--- INFORMATION GIVEN ---
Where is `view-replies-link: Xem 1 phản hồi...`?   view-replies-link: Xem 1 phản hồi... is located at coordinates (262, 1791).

--

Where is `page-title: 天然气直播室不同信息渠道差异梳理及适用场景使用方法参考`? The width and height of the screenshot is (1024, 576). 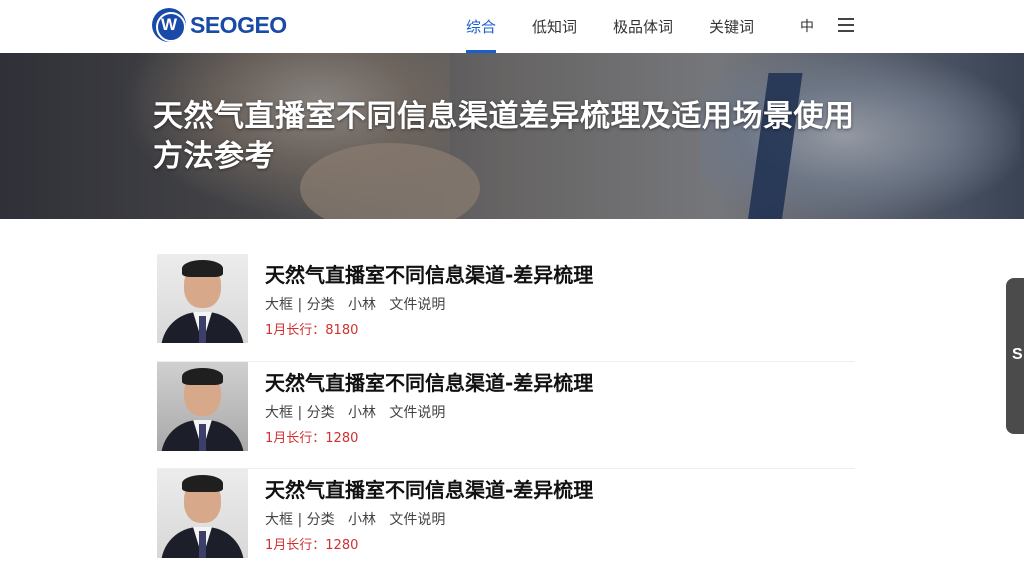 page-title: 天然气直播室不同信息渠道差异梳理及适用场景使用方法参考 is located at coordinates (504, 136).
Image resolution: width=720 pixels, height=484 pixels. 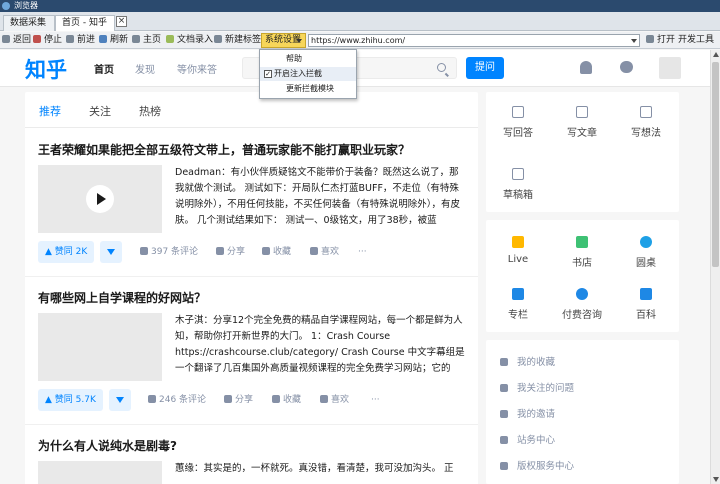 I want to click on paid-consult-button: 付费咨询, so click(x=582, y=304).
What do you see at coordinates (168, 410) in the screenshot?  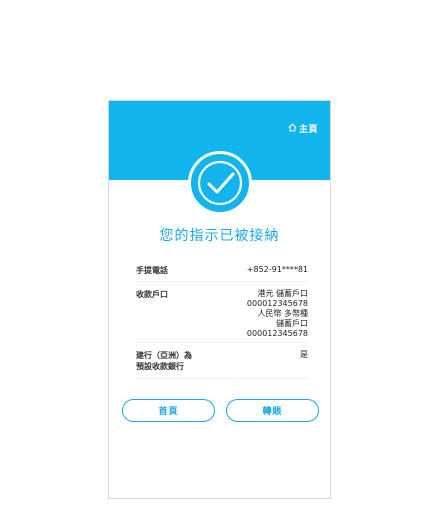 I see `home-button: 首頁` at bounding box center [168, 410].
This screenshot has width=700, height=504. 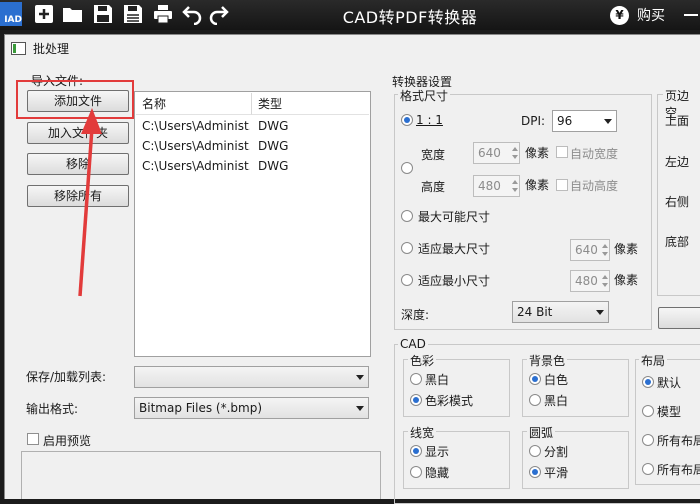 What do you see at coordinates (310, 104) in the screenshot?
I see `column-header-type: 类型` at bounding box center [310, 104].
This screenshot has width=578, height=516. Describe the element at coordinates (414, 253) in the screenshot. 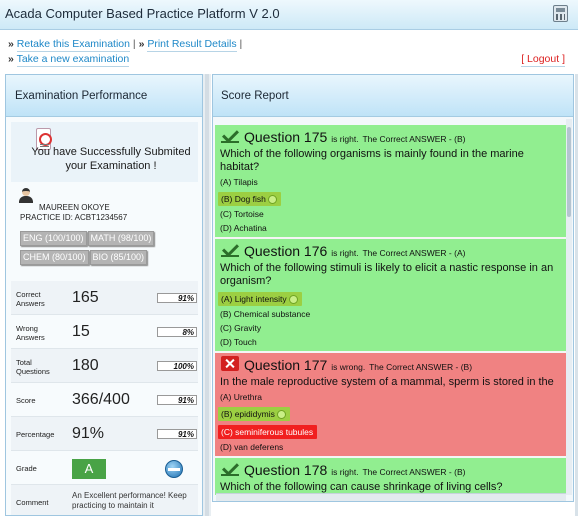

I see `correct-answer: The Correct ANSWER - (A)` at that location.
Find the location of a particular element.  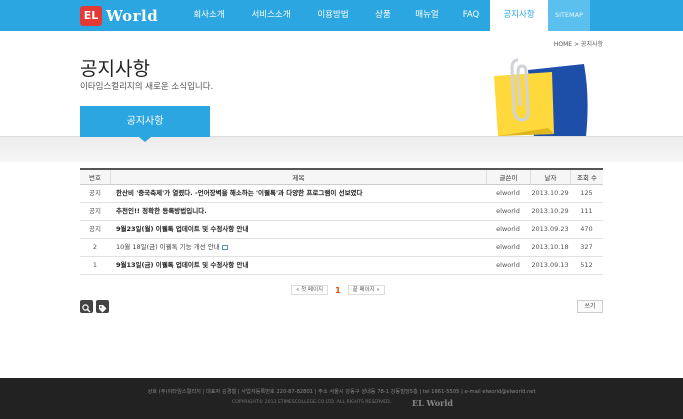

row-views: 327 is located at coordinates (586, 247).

--- WHAT THE TASK ASKS ---
Update the records from the line with "This screenshot has width=578, height=516." up to and including the line with "row-views: 327 is", replacing "particular element" with "specific element" and leaving everything else unchanged. Give only those lines, without the pictures.

--- SOLVED EXERCISE ---
This screenshot has width=578, height=516. Describe the element at coordinates (414, 253) in the screenshot. 

I see `correct-answer: The Correct ANSWER - (A)` at that location.
Find the location of a specific element.  

row-views: 327 is located at coordinates (586, 247).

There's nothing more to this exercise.